MGNet pretraining goes wrong #15

chengzhag · 2020-09-24T01:08:50Z

Hi Yinyu:

I tried to pretrain MGNet with python main.py configs/mgnet.yaml --mode train and test it with python main.py configs/mgnet.yaml --mode test.

However, after 50 epochs of training, the learning rate quickly reduced to a seemingly unreasonable level of 1e-08 with the best chamfer_loss stuck at 5.67 after the 6th epoch.
log.txt

Also, the test results of the best checkpoint looks like below:
log.txt

Is there anything I missed?

The text was updated successfully, but these errors were encountered:

yinyunie · 2020-09-25T10:21:03Z

Hi,

I think you should follow our paper to train it by stages, just as TMNet referred in our work. A general strategy is to first train the AtlasNet (by setting tmn_subnetworks=1 in mgnet.yaml). After it converges, loading the weights (by setting weight path in mgnet.yaml), and fix it to train the second stage.

chengzhag · 2020-09-27T09:25:56Z

I have trained with tmn_subnetworks set to 1. However, When I was trying to load the weights and fix them to train the second stage, I didn't find an option to fix the loaded weights.

Option 'train.freeze' seems to be able to control which submodule needs to be fixed. But it can't be used to fix the weights of the first stage.

chengzhag · 2020-09-27T09:53:51Z

Noticed that apart from the difference of optimizer settings (learning rate 1e-4 vs 1e-3, different scheduler) between the code and the paper, the batch_size settings are different too (2 vs 32). Can I go through README to reproduce the results of the paper or do I need another modification not mentioned in README?

chengzhag · 2020-09-27T10:20:05Z

Also, with tmn_subnetworks set to 1, the training loss and testing loss looks like below.

looks like there is some thing wrong with edge, face, boundary loss.
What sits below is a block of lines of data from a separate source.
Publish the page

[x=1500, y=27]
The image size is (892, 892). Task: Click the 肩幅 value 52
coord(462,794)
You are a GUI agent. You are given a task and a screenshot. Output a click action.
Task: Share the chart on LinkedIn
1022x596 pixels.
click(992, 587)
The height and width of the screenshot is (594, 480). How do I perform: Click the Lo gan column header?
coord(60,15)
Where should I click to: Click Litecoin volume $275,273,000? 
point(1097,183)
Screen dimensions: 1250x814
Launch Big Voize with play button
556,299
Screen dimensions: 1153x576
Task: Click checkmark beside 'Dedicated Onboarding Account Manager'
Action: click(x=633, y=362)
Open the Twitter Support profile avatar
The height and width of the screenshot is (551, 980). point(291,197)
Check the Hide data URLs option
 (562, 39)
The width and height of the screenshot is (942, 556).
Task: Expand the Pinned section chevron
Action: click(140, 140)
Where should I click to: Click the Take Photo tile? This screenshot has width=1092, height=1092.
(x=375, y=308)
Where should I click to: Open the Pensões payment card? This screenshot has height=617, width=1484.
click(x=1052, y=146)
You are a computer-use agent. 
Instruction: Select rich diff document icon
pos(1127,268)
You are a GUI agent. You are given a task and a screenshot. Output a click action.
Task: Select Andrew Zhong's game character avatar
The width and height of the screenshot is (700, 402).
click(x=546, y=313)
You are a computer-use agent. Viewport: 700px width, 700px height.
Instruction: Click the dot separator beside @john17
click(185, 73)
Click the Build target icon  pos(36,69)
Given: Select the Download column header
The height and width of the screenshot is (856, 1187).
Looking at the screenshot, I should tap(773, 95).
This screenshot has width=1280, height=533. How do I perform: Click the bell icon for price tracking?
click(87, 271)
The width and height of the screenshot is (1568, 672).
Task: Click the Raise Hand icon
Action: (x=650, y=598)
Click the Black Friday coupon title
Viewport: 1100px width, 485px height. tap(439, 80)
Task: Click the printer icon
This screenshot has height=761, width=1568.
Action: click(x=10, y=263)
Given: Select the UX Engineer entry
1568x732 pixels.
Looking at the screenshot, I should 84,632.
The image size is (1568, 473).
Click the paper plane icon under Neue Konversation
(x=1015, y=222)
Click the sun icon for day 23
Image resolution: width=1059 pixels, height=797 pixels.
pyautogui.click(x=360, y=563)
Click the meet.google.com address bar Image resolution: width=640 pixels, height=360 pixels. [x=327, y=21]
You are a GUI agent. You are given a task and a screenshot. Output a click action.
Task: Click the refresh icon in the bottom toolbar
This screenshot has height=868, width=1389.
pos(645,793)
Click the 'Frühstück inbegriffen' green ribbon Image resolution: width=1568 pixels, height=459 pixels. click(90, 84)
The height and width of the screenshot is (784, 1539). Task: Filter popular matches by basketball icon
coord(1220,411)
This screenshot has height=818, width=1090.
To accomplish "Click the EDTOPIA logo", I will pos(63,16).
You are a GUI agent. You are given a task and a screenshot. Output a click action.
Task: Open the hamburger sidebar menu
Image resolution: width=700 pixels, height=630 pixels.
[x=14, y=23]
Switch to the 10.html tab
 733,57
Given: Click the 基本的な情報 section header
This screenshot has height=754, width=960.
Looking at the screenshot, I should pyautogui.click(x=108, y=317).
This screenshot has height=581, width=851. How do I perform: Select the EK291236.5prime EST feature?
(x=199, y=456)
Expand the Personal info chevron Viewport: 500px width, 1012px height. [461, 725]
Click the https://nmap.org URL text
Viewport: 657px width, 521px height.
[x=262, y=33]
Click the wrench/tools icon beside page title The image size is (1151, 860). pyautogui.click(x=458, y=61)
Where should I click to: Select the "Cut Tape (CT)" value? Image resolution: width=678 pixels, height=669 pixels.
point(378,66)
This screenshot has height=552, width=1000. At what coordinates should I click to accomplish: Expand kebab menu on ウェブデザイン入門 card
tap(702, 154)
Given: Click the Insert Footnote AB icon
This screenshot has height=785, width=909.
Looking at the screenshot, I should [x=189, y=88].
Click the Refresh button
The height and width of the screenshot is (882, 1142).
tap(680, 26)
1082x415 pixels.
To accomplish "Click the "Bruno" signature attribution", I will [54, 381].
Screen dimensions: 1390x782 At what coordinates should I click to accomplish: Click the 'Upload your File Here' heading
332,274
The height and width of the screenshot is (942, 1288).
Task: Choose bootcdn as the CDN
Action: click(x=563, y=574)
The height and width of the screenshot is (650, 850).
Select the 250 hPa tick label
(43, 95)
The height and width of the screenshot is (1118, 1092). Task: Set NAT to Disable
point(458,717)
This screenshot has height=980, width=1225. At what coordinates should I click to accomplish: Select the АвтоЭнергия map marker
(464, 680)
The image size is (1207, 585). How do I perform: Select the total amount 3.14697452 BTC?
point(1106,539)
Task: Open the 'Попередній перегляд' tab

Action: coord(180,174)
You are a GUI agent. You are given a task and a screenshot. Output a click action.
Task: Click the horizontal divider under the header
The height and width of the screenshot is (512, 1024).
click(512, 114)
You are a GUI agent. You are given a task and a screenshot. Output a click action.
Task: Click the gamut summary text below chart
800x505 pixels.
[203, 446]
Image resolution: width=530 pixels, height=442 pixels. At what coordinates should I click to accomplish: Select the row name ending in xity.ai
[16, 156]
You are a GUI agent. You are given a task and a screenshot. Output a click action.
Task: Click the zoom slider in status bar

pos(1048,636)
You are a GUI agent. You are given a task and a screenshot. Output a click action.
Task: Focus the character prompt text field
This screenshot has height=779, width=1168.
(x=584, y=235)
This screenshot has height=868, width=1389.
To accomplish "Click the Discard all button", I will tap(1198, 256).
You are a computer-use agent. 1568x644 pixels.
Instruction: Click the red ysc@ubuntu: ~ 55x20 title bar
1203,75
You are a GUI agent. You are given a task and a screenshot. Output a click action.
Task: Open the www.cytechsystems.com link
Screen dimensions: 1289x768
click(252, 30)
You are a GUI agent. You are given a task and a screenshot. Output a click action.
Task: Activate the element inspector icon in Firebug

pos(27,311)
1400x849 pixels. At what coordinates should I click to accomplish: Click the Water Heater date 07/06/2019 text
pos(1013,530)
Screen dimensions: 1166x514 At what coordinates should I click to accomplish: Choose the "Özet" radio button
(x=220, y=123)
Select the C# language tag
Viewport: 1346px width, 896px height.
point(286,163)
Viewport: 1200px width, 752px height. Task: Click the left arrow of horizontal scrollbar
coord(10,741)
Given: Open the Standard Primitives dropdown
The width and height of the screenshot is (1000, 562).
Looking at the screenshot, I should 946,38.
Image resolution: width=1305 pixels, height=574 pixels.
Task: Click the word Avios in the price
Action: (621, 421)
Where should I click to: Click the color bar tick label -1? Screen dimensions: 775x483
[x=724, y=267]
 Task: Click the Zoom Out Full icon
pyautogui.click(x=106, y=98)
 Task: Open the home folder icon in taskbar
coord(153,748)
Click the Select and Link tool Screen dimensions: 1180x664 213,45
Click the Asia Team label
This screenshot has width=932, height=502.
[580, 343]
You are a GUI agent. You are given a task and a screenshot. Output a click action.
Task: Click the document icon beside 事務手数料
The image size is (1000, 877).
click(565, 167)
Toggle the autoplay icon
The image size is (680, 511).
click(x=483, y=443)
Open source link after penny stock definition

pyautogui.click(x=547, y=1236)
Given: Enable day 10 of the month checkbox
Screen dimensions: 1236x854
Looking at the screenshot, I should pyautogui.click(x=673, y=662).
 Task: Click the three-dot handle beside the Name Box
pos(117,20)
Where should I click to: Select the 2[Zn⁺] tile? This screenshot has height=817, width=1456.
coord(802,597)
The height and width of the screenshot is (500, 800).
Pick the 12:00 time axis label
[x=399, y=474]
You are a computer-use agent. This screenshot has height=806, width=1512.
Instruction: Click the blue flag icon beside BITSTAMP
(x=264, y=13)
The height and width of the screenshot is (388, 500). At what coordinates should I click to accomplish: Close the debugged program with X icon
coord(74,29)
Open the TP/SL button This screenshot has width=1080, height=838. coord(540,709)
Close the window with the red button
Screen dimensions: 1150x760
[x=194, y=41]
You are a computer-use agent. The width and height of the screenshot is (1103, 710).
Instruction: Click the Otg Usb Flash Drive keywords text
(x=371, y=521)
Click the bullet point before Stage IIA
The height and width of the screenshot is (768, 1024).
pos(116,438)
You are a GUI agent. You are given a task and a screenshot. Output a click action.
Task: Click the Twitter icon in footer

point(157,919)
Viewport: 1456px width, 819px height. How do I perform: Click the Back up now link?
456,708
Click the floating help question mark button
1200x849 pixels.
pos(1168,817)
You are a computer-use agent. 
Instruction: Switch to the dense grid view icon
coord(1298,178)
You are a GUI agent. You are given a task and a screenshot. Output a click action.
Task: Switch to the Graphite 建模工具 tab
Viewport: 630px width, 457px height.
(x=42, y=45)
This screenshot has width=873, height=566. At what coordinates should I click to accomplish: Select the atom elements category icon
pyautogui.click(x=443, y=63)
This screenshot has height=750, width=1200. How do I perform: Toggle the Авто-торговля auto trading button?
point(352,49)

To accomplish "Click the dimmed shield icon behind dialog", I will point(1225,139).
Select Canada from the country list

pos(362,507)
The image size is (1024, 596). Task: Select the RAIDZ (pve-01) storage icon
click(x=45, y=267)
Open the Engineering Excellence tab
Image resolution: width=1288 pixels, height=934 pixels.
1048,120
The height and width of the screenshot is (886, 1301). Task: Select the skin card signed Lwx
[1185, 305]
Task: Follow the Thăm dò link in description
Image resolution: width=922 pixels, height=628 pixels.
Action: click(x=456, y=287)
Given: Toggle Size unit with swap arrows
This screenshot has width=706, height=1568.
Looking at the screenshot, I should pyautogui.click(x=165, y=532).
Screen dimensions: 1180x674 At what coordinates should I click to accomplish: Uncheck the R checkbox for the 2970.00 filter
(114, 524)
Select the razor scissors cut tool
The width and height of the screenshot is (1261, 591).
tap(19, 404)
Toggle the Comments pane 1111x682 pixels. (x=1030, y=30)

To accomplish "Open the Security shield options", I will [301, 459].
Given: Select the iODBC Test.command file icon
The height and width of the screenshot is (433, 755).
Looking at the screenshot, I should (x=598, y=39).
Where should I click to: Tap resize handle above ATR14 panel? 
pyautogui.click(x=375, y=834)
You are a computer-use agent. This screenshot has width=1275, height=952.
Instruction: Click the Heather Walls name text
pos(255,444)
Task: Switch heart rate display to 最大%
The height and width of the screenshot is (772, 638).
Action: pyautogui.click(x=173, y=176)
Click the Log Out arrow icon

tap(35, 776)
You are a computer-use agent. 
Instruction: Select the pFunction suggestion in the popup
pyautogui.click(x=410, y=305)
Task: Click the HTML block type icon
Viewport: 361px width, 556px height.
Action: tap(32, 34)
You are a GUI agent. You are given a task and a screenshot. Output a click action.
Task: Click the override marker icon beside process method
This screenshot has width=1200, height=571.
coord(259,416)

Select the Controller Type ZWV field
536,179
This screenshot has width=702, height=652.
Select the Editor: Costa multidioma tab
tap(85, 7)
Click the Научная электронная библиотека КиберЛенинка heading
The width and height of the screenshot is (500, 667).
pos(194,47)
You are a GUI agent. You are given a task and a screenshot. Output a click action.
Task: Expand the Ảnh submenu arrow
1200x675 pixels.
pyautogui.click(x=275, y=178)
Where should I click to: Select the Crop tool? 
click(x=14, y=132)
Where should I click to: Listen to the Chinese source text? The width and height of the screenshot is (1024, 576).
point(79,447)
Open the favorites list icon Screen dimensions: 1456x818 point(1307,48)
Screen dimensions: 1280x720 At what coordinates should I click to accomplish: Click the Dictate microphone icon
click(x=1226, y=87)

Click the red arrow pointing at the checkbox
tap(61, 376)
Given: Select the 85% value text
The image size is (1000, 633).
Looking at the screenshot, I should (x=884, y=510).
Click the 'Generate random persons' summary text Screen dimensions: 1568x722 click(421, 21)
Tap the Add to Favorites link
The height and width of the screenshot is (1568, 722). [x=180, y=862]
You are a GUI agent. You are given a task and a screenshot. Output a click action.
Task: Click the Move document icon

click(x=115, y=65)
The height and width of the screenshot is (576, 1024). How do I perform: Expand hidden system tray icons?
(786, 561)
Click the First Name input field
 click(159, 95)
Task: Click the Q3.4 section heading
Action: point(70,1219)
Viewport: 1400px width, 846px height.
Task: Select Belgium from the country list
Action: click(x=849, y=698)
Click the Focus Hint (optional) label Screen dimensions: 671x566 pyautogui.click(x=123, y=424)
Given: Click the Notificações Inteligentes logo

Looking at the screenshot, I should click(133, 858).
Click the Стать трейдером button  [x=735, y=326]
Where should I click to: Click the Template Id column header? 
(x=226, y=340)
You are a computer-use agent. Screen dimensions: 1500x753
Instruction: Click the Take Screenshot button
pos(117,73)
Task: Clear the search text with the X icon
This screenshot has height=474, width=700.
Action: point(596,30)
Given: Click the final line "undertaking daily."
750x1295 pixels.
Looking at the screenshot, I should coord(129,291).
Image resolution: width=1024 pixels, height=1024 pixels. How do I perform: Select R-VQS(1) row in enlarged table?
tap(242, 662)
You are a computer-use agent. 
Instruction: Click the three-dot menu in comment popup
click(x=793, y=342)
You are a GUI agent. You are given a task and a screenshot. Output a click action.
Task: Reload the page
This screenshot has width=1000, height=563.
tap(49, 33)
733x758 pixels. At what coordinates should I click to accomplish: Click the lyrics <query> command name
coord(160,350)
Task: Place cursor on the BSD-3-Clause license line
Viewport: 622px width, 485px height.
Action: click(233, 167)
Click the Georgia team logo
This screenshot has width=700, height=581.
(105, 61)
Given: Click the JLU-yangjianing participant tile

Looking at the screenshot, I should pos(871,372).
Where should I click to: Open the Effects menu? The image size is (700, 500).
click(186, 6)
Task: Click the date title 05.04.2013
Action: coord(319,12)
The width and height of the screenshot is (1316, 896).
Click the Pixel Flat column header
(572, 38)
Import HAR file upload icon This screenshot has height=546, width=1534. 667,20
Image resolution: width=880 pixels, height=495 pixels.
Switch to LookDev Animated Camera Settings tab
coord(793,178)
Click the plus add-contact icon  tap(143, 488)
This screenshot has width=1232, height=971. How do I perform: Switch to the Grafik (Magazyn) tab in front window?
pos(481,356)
yinyunie · 2020-09-27T16:42:05Z

Hi,

Boundary loss will only work for points on open boundaries, which works at the second stage (tmn_subnetworks =2). So it will be 0s if tmn_subnetworks =1. The first stage means shape deformation and the second stage is for topology modification.

Edge loss is a regularization term to penalize extra-long edges. It will not change much during training.

Face loss is to classify whether a point on edges/faces should be removed.

We will update our README to make it more detailed after our deadline ends. Here is our training strategy, you can also follow the strategy in this work :

We first set 'tmn_subnetworks=1' and turn off the edge classifier by setting 'with_edge_classifier=False' in config.yaml for training (it is equivalent to AtlasNet). After converging, turn on the 'with_edge_classifier=True' to train the edge classifier in the first stage. The above are the modules in the first stage.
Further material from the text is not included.